10.04.2013 – Mama ante portas

Heute Abend kommt meine Mama – quasi als Vorhut meiner Familie – mit einem ganzen Auto voller Geschirr, Besteck, Tischdecken, Gläsern, so dass wir morgen in aller Ruhe (haha, Ruhe – was ist das??) die Wohnung vorbereiten und Getränke einkaufen können. Am Freitag wird das Ganze dann folgendermaßen ablaufen:

Erst gibt’s ab 11 Uhr eine Art Brunch bei uns zu Hause (meine Schwiegereltern in spe machen Häppchen, außerdem gibt es hier das erste Mal Sekt für alle – außer für meinen Papa und mich), dann fahren wir um 12.30 h zum Standesamt (abgeholt werden Chris und ich in einem alten Thunderbird, ganz schnieke), um Eins wird geheiratet und im Anschluss geht’s wieder in die Bude zurück, wo dann (hoffentlich) die Torte wartet und alle ein bisschen chillen können, bevor wir am späten Nachmittag zum Futtern in ein Restaurant um’s Eck wechseln.

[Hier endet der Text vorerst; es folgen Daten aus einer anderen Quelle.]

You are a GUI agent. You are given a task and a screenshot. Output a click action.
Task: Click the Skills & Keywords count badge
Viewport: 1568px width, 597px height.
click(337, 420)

Zur Zeit wünschte ich mir wirklich, ich könnte Rauchen und Trinken – meine Nerven sind nämlich bis zum Äußersten gespannt. Allerdings spüre ich meine kleine Mitbewohnerin mittlerweile schon richtig – es fühlt sich an, als würden riesige Blubberblasen in meinem Bauch zerplatzen – und man sieht auch, dass sich die Bauchdecke bewegt. Mit so deutlichen Hinweisen, dass da jemand ist, auf den man Acht geben muss, ist das Verzichten dann doch gar nicht soooo schwer.